Leadsom’s resignation came ahead of the elections to the European Parliament, in which the Conservative party is expected to perform poorly, especially compared with Nigel Farage’s newly set up Brexit Party.

Some analysts predicted that May might be forced to announce her resignation on Friday.

One of her last acts could be to send her congratulations to Modi, whom she met in Delhi in November 2015 on her first overseas trip as Prime Minister undertaken to underline the importance of the UK-India relationship.

May will remain caretaker Prime Minister until her successor — possibly Boris Johnson but with many other candidates, including Leadsom, also in the ring — is chosen. May will also be in office during President Donald Trump’s controversial state visit to the UK from June 3-5 for which huge demonstrations have been planned.

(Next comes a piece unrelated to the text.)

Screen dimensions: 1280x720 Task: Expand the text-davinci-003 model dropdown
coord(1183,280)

There appears to be about Britain and particularly hardline Brexiteers almost a death wish to take the UK out of the EU, even without a deal, although this might have disastrous consequences for the economy.

British Steel, for example, has just announced it is going in administration because of Brexit-related issues with a loss of 25,000 jobs.

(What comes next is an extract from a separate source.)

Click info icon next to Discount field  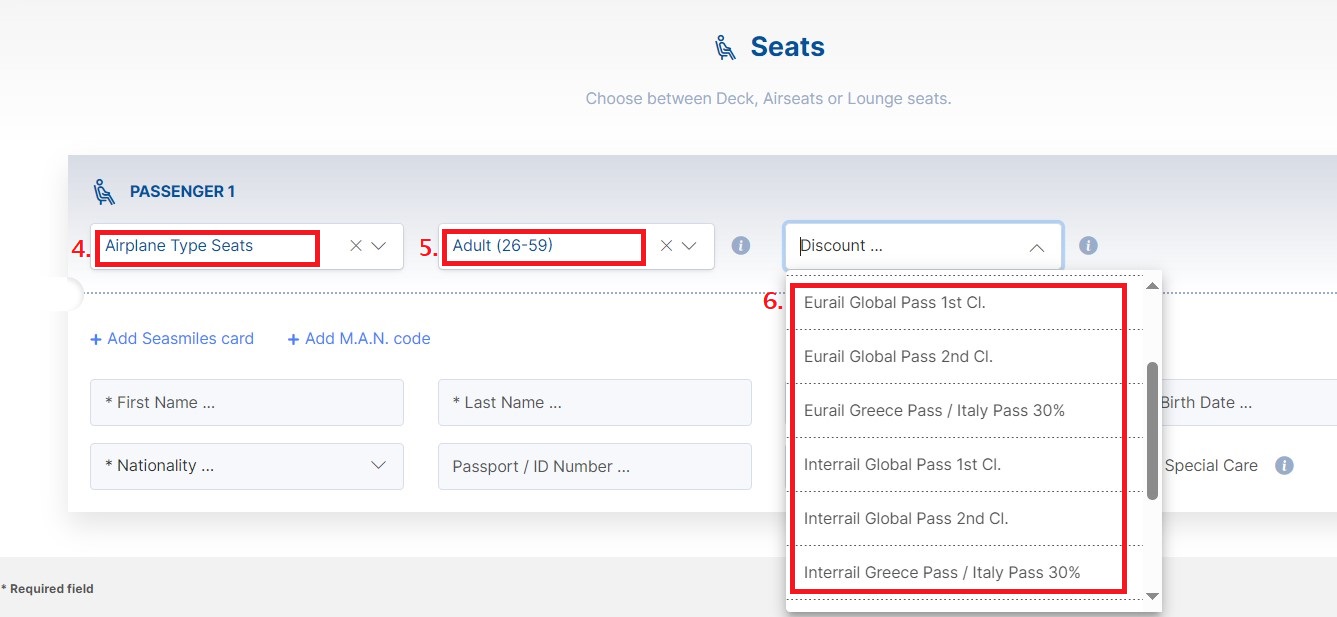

Rahul Gandhi might have some sympathy for May who is facing calls to quit from her own party and from newspapers.

Ahead of the Prime Minister’s showdown meeting with the chairman of the 1922 Committee, Sir Graham Brady, on Friday, the committee’s treasurer, Sir Geoffrey Clifton-Brown, said: “I want her to give a timetable for when she will go. I think this blank denial from Number 10 today may be a smokescreen because she does not want to influence the outcome of the European elections. Maybe she will still quit tomorrow.”

Brady told reporters: “I will be meeting with the Prime Minister on Friday following her campaigning in the European elections... and following that meeting I will be consulting with the 1922 executive.”

Another Tory MP, Sir David Evennett, previously viewed as a loyalist, tweeted: “Theresa May must now resign. We need a new PM a new cabinet and a new approach to Brexit.”

The papers also made grim reading for May.

The Daily Mail said it could not be clearer that May’s tenure as Prime Minister and leader of the Conservative Party “is at an end”.

“Despite her valiant efforts to deliver an honourable Brexit, she has finally run out of road. This is a woman who has always been driven by duty, and whose honest search for compromise was thwarted on all sides. It’s essential now that she be allowed to leave No 10 with the dignity she deserves — probably either during or just after the coming weekend.”

In an editorial, the Daily Telegraph said the longer May stayed as leader the “greater the contamination” of the Tory party brand.

It warned that unless the Conservatives “drop Mrs May fast and distance themselves as far from her policies as possible, it increasingly seems possible that the centre-Right coalition in Britain will be fractured for years to come”.